Exercise: Copy the lines exactly. Begin at the first line of the data and stop after the line with "The image size is (600, 476).".

** Records for this task follows **

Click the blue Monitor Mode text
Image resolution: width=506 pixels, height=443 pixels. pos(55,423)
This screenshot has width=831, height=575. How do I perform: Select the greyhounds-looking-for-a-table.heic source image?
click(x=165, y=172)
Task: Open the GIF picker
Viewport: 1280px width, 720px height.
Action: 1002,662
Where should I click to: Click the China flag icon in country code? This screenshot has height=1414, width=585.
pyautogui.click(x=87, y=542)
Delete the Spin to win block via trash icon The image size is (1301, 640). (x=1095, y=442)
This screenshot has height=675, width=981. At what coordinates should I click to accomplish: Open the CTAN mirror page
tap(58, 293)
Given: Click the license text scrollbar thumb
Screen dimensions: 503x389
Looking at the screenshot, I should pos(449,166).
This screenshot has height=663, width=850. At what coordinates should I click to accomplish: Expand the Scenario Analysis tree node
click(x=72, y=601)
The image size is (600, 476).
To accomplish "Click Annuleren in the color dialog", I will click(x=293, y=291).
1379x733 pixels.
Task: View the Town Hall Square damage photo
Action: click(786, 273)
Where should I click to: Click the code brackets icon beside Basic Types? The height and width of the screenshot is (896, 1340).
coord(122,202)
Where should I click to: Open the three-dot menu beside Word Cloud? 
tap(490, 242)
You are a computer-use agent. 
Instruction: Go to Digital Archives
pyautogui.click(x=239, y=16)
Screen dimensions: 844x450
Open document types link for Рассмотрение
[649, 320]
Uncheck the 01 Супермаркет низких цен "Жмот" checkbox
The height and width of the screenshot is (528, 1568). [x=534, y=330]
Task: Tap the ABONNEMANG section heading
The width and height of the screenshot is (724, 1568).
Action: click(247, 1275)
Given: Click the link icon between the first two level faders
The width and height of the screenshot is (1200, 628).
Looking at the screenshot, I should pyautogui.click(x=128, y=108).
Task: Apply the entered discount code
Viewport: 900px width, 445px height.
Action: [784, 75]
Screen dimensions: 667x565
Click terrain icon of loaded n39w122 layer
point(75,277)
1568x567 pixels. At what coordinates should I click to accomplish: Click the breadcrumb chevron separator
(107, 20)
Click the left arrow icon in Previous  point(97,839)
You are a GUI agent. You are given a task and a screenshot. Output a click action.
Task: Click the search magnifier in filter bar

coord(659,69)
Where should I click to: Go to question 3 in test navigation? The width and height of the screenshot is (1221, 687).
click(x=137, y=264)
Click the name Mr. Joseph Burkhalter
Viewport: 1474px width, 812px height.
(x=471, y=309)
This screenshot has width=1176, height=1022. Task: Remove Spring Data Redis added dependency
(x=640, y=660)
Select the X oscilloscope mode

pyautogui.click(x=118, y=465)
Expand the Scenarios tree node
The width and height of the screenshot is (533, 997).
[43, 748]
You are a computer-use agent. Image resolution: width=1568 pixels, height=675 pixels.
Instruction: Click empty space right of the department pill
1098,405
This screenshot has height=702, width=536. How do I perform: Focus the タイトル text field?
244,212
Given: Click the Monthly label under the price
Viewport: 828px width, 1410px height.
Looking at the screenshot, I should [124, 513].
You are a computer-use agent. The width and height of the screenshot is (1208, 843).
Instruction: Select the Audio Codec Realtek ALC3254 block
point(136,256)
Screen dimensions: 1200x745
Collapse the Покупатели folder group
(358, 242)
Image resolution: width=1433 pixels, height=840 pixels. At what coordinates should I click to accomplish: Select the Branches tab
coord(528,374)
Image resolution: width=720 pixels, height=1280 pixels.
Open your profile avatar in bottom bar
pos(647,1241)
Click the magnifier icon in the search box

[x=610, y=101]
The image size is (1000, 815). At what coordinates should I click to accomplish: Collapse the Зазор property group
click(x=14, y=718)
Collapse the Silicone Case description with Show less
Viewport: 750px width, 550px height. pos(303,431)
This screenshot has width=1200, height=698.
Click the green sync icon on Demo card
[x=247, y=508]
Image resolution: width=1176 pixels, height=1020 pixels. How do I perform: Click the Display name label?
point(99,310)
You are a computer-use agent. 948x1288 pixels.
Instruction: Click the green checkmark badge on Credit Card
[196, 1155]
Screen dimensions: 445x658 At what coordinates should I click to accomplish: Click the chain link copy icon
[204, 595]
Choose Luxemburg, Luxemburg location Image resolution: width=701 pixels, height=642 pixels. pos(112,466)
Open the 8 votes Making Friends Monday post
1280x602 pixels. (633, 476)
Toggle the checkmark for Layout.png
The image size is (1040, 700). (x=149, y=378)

** End of Records for this task **

Output below:
Click the blue Monitor Mode text
Image resolution: width=506 pixels, height=443 pixels. pos(55,423)
This screenshot has width=831, height=575. How do I perform: Select the greyhounds-looking-for-a-table.heic source image?
click(x=165, y=172)
Task: Open the GIF picker
Viewport: 1280px width, 720px height.
Action: 1002,662
Where should I click to: Click the China flag icon in country code? This screenshot has height=1414, width=585.
pyautogui.click(x=87, y=542)
Delete the Spin to win block via trash icon The image size is (1301, 640). (x=1095, y=442)
This screenshot has height=675, width=981. At what coordinates should I click to accomplish: Open the CTAN mirror page
tap(58, 293)
Given: Click the license text scrollbar thumb
Screen dimensions: 503x389
Looking at the screenshot, I should pos(449,166).
This screenshot has height=663, width=850. At what coordinates should I click to accomplish: Expand the Scenario Analysis tree node
click(x=72, y=601)
The image size is (600, 476).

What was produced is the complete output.